Eenvoudig schrijven is zo simpel nog niet
Ik had het al over een column, en er staat nog meer fraais in de huidige editie van Tekstblad (01 van de 27e jaargang), om te beginnen een artikel van Marije van den Berg over stoppen met ambtelijke taal (p. 6-11).
Van den Berg is deskundige op het gebied van stoppen met dingen, en geeft zo een ander perspectief op ambtelijk schrijven dan tekst- en communicatiedeskundigen doen. Ik herken enkele dingen die ze schrijft en die je bijna nergens tegenkomt (altijd fijn om het eens van een ander te horen), en ik leer ook nog wat nieuws.
Wat ik herken en fijn vind om van een ander te horen is dat begrijpelijker schrijven niet een kwestie is van even wat begrijpelijkere zinnen fabriceren op het beruchte en controversiële ’taalniveau B1′. Ik schreef daar zelf ook al eerder over. Vaagheid is soms bewust, duidelijkheid is griezelig (zie ook mijn ervaringen bij voorheen het BIT, nu Adviescollege ICT-Toetsing).
Bovendien is de gebruikte taal vaak een afspiegeling van de organisatie: het ’topje van de ijsberg’ zegt een van de mensen die Van den Berg opvoert. Taal weerspiegelt bijvoorbeeld hiërarchie en machtsverhoudingen. Je ‘framet’ erin mee wie wel en niet tot jouw groep behoort. En van wie ‘moet’ je bijvoorbeeld begrijpelijker schrijven? Geeft die wel het goede voorbeeld?

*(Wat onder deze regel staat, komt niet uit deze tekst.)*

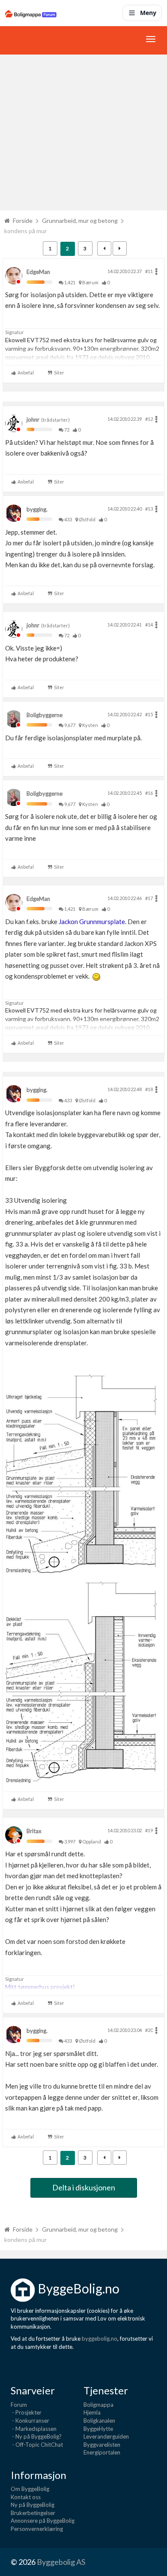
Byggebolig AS (61, 2562)
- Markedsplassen (34, 2428)
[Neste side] (119, 248)
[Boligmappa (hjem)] (31, 13)
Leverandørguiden (106, 2436)
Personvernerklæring (37, 2528)
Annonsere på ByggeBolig (43, 2520)
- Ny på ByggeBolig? (36, 2436)
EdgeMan (38, 271)
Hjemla (92, 2412)
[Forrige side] (104, 248)
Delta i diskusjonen (83, 2187)
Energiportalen (102, 2452)
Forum (19, 2404)
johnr (33, 419)
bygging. (37, 509)
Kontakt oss (26, 2497)
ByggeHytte (98, 2428)
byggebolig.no (99, 2338)
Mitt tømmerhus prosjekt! (40, 1986)
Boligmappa (98, 2404)
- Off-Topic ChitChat (37, 2444)
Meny (148, 13)
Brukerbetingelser (33, 2512)
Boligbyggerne (45, 715)
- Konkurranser (30, 2420)
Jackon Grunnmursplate (92, 921)
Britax (34, 1831)
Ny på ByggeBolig (32, 2504)
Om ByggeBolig (30, 2488)
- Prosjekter (26, 2412)
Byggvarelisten (102, 2444)
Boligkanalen (99, 2420)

Taal zit ook nog eens nauw verbonden aan de rolopvatting en de professionele identiteit van de schrijvers – iets waar ik zelf in Tekstblad over schreef, toen een trainingsproject strandde op ‘wij zijn echte techneuten dus wij schrijven niet populistisch’ (artikel staat in mijn gratis e-boek). Ik steggel daar heel vaak over in trainingen. Als je het niet aangaat, gaat de weerstand tegen de ‘begrijpelijke taal’ mogelijk ondergronds.
Wat ik leer aan nieuwe inzichten die ik kan gebruiken in mijn werk voor organisaties die lezergerichter willen gaan schrijven:
- Je kunt met werkprocessen de ‘ziektewinst’ van slecht schrijven beperken. Zorg ervoor dat de kosten van onduidelijkheid op de juiste plek terechtkomen. Door bijvoorbeeld te regelen dat klachten en vragen bij de schrijvers terechtkomen, en niet bij een los klachtencentrum.
- Met ambtelijk taalgebruik en lange stukken vergaar je mogelijk een hogere status. In onze maatschappij heeft immers theoretisch opgeleid meerwaarde boven praktisch, worden kennisexperts meer gewaardeerd dan ervaringsdeskundigen, en staat ingewikkeld hoger in rang dan eenvoudig. Een beroep op eenvoudigere taal kan dus klinken als een dreigende statusverlaging.
Aan het eind van het artikel staat een samenvatting ervan in begrijpelijke taal. De samenvatting in zes punten is nuttig (het artikel zelf is niet heel strak gestructureerd, vind ik), maar de formuleringen illustreren volgens mij waar het in het artikel zelf en in dat erna over begrijpelijke taal in de rechtspraak gaat (door Geerke van der Bruggen, p. 12-15): je kunt best begrijpelijk formuleren, maar dat wil nog niet zeggen dat je dan een tekst hebt die goed te begrijpen is. Voor het kunnen begrijpen van de inhoud van zo’n artikel of van rechterlijke uitspraak is een boel achtergrondkennis nodig. De mensen die die kennis hebben, kunnen ook wel wat zwaardere zinnen aan.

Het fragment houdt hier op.